The tradeoff is in environments with repetitive geometry. A sand dune field, for example, presents the same geometric features in every direction. The LiDAR system has data, but the data is not distinctive enough to localize against. Forest environments with uniform canopy present similar challenges.

Terrain-relative navigation

The approach drawing the most serious investment right now is terrain-relative navigation: matching observed terrain features against elevation models to determine position. This is essentially what cruise missiles have done for decades, adapted for slow-moving ground platforms with access to high-resolution satellite terrain data.

The appeal is clear. No infrastructure required. No GPS signal required. Works in any visibility conditions as long as you have a ranging sensor that can see the ground. The challenges are in terrain that changes — seasonal vegetation, snow cover, erosion — and in the computational cost of real-time terrain matching on edge hardware.

Multi-modal fusion

The teams producing the best results in 2026 are not picking one approach. They are fusing multiple navigation modalities and dynamically weighting them based on confidence. VIO when visibility is good. LiDAR SLAM in structured environments. Terrain-relative navigation as a global correction. Wheel odometry and IMU as the always-available fallback.
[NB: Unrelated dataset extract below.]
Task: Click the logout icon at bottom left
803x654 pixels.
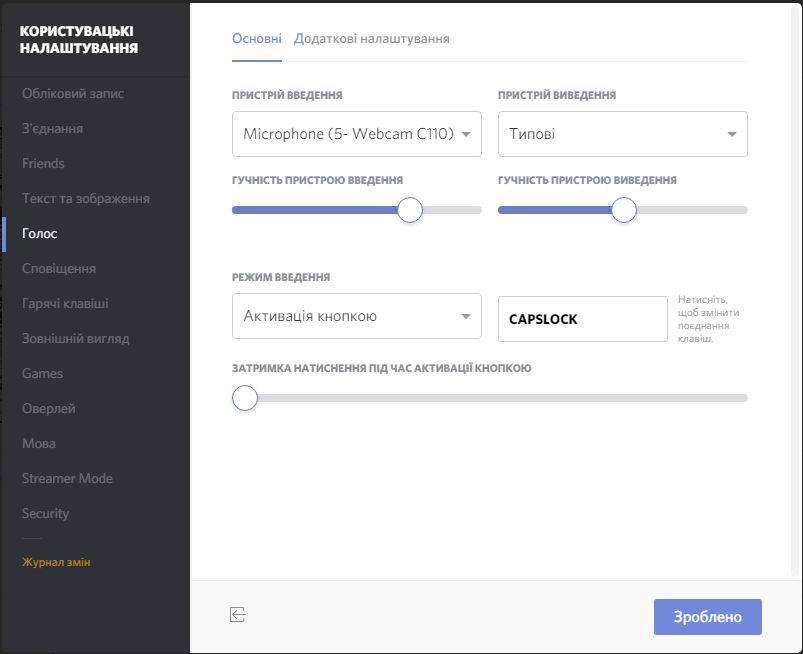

This is not a novel concept. Aircraft have been doing multi-sensor navigation fusion for decades. What is new is that the hardware is now small and cheap enough to implement this approach on a 50kg ground platform instead of a multi-million-dollar aircraft.

What is still missing

Reliable long-duration navigation without drift accumulation. All of the approaches above accumulate error over time. Over a one-hour traverse, the error is manageable. Over a one-month continuous deployment, it is not. The industry needs better loop-closure techniques for environments where the platform may not revisit the same location for weeks.

The other gap is in semantic understanding of terrain. Current systems can localize, but they cannot reason about whether the terrain ahead is traversable, how it might change with weather, or whether the route choice puts the platform in a position that will be difficult to reverse. That is a different problem entirely, and one the industry is only beginning to address seriously.